▸ WHAT IS ASKED:
• a. In the patent passage on dimensional map 500, what two things can the new position and orientation 502 of the listener be based on?
• b. Extend the patent passage on dimensional map 500 by writing what comes after its final sentence.

──────── DOCUMENT TEXT ────────

FIG. 5 illustrates an example dimensional map 500 that has been updated based on a new position and orientation 502 of a listener, according to one or more embodiments. The new position and orientation 502 of the listener can be based on a new current position and orientation of the listener or based on a projected position and orientation of the listener using the trajectory of the listener. Dimensional map 500 is an updated version of dimensional map 400 shown in FIG. 4. As shown in FIG. 5, dimensional map 500 is shown in two dimensions (e.g., x and y dimensions) that includes a set of points representing different transfer functions, such as transfer functions 132, that are effective at minimizing or eliminating crosstalk at a specific position and/or orientation in an environment. The dimensional map 500 includes triangulations (e.g., Delaunay triangulation) of various subsets of points in polygonal spaces, such that a circumscribed hypersphere of each polygonal space does not contain any other point in the dimensional map 400 and that each polygonal space is non-overlapping. For example, dimensional map 500 includes polygonal spaces, such as the triangles labeled 6, and 8-17, formed by the various subsets of points E-O, where each triangle is non-overlapping and contains no other point in the dimensional map. Dimensional map 500 also includes the starting position and orientation 402 of the listener, which represents the position and/or orientation of the listener in the environment, and new position and orientation 502 of the listener which represents the new position and/or orientation of the listener in the environment. For illustrative purposes the depiction of dimensional map 500 in FIG. 5 includes only two dimensions, and therefore the polygonal spaces are triangles, however the dimensional map 500 can include as many technically feasible dimensions necessary to track the position and orientation of the listener and is not meant to be limiting in any way.

──────── DATA SHOWN ────────

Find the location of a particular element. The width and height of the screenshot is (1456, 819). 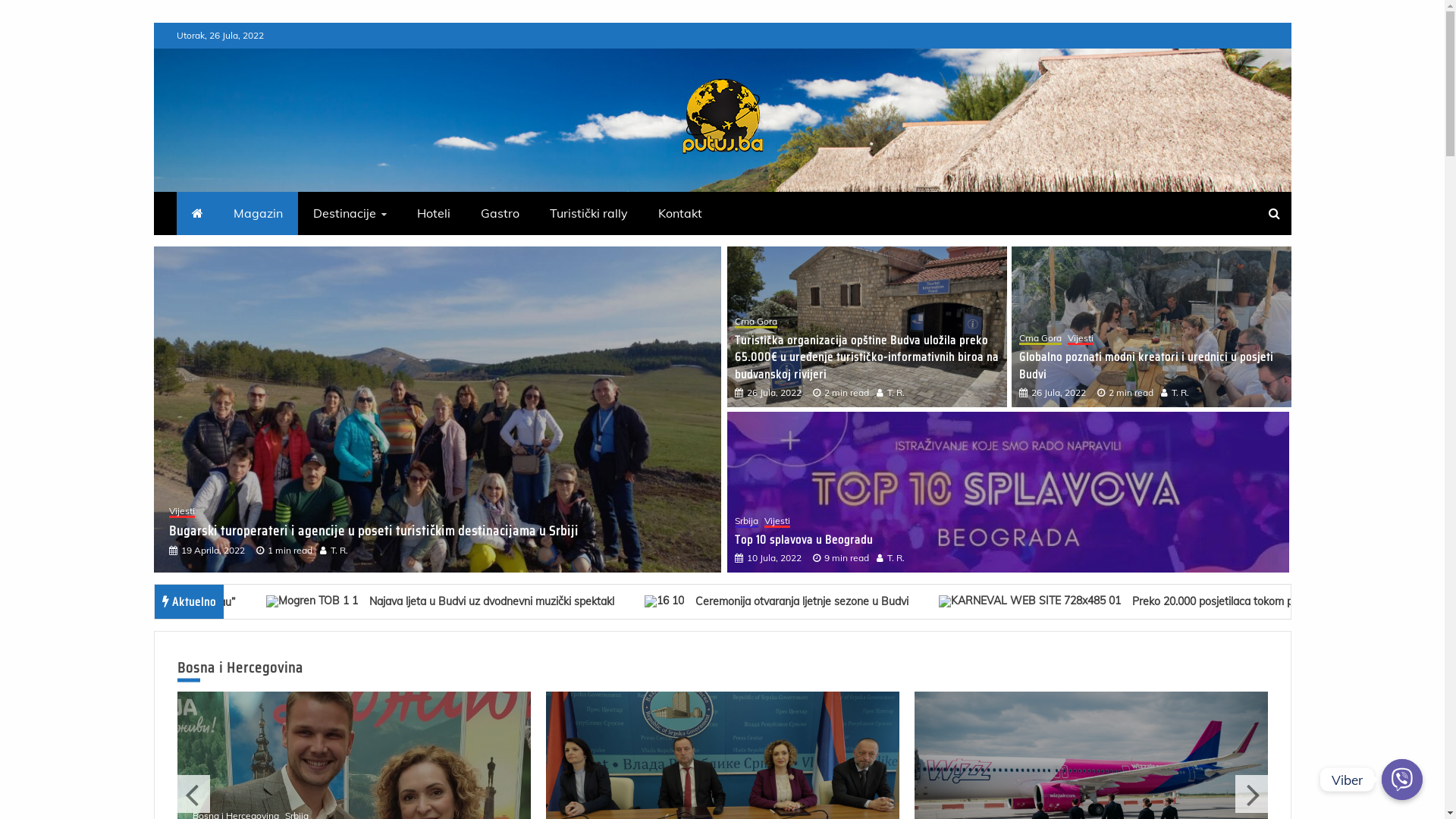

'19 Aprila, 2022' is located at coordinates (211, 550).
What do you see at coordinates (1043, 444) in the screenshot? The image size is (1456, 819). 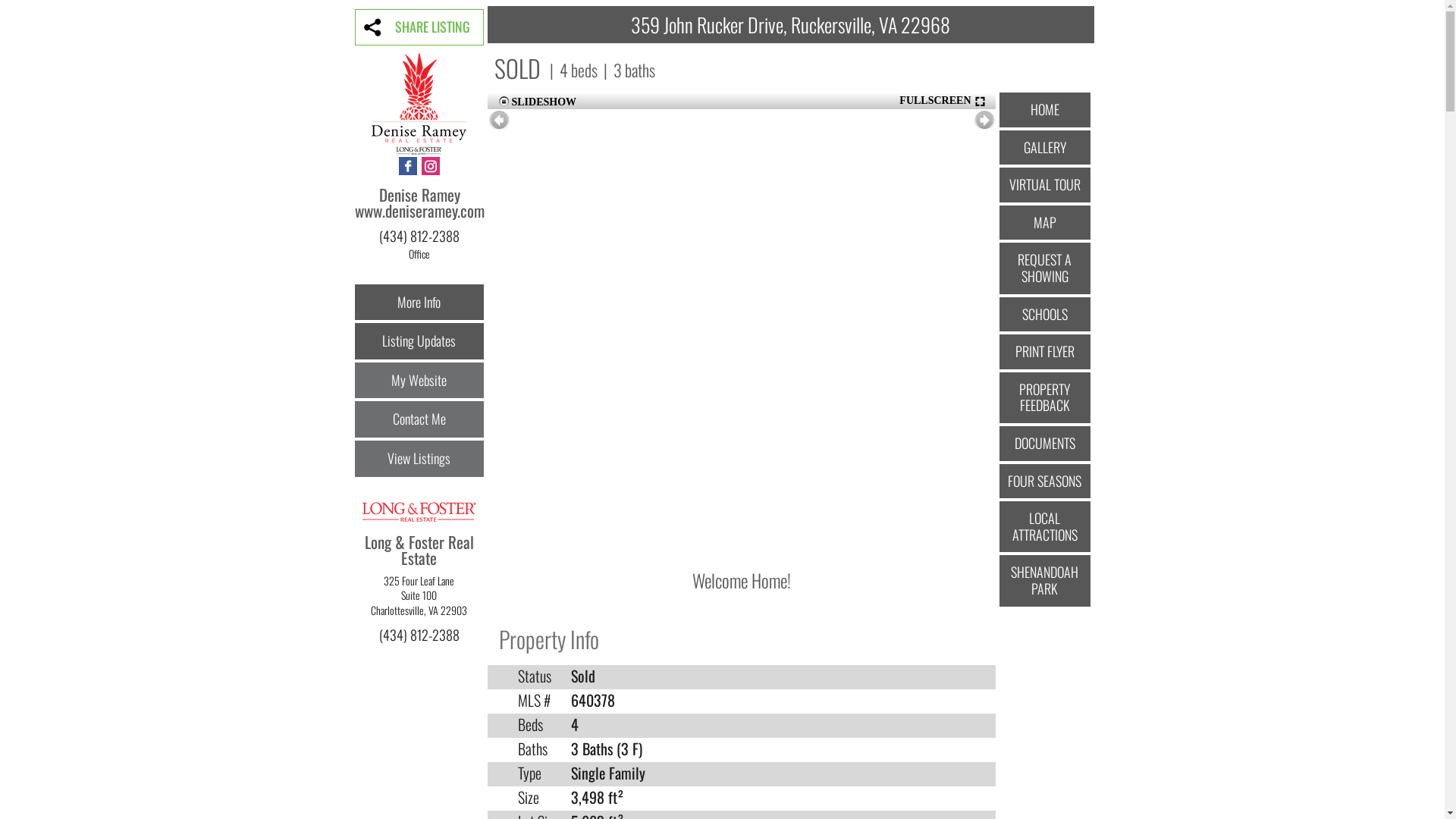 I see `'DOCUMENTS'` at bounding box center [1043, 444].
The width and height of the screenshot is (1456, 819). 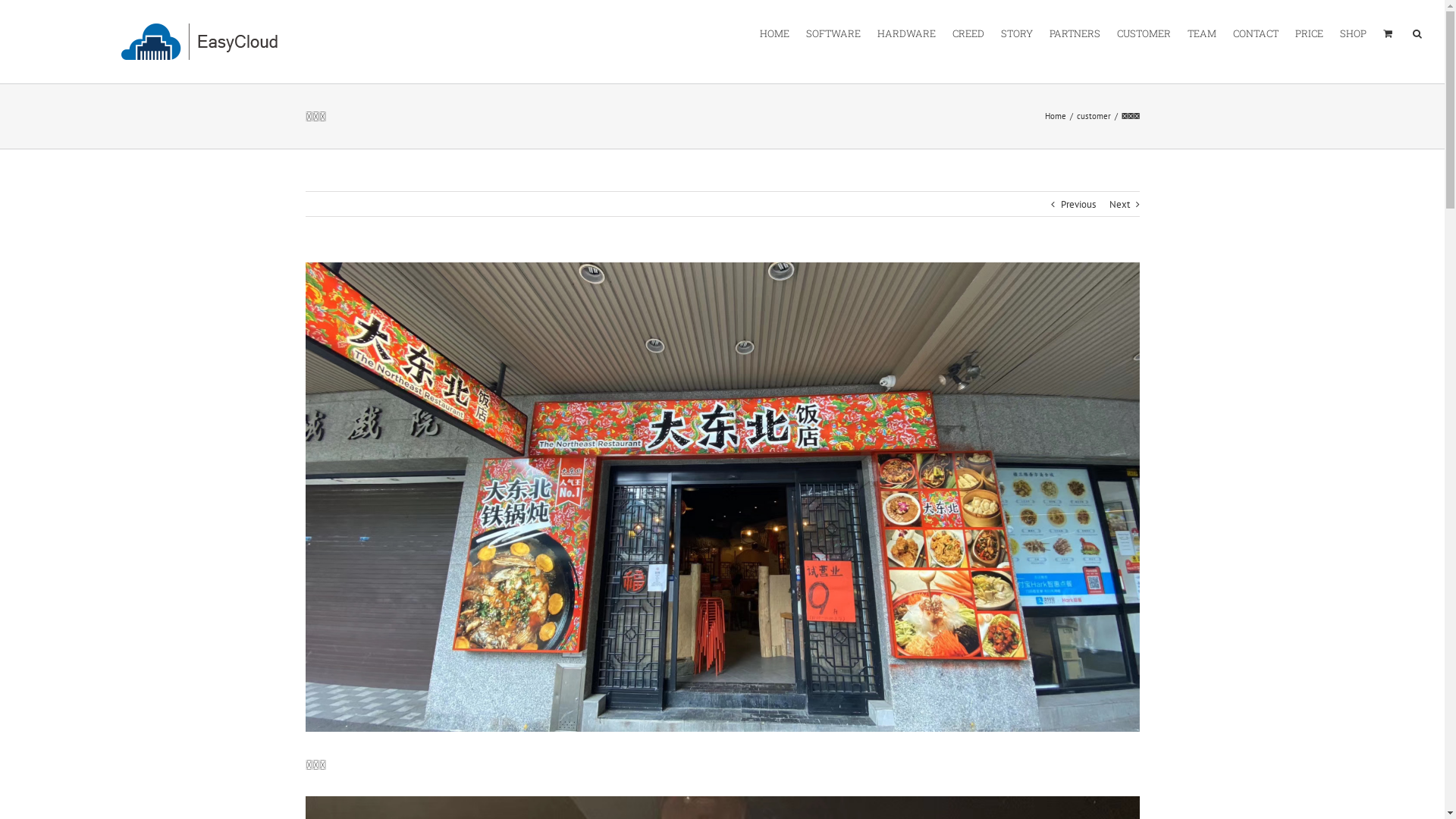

────────

▸ ANSWERS TO THE PROBLEMS:
• a. It can be based on the listener's new current position and orientation, or on a projected position and orientation derived from the listener's trajectory.

• b.
In some embodiments, the dimensional map 500 is stored in memory 114 of computing device 110, such as dimensional map 134. In some embodiments, dimensional map 500 maps a given position and orientation within a three-dimensional space, such as a vehicle interior, to filter parameters for one or more filters 138, such as one or more FIR filters. During playback of the audio source 140, the position or orientation of the head of the listener changes may change. The crosstalk cancellation application 120 uses data from the one or more sensors 150 to determine that the position and/or orientation of the listener has changed to the new position and orientation 502 of the listener.

In the example shown in FIG. 5, the dimensional map 500 is an updated version of dimensional map 400 which includes points from the complete dimensional map 180 whose associated polygonal shape (e.g., triangle) has a point in common with the polygonal shape that contains the new position and orientation 502 of the listener (i.e., the triangle labeled 10). Additionally, the dimensional map 500 is updated to remove points that were included in dimensional map 400 of FIG. 4 that do not have a point in common with the polygonal shape that contains the new position and orientation 502 of the listener (i.e., the triangle labeled 10).

For example, the polygonal shapes labeled 6, 8-9, and 11-18 in dimensional map 500 share a point in common with the polygonal shape labeled 10, which is associated with the new position and orientation 502 of the listener. When compared with dimensional map 400 in FIG. 4, dimensional map 500 has added points labeled L-O and the associated polygonal shapes labeled 13-18 and removed points A-D and associated polygonal shapes 1-5 and 7. The above techniques to update dimensional maps as illustrated in FIG. 5 is for example purposes only and not meant to be limiting in any way. Other technically feasible update techniques can be used to generate dimensional map 500 from dimensional map 400.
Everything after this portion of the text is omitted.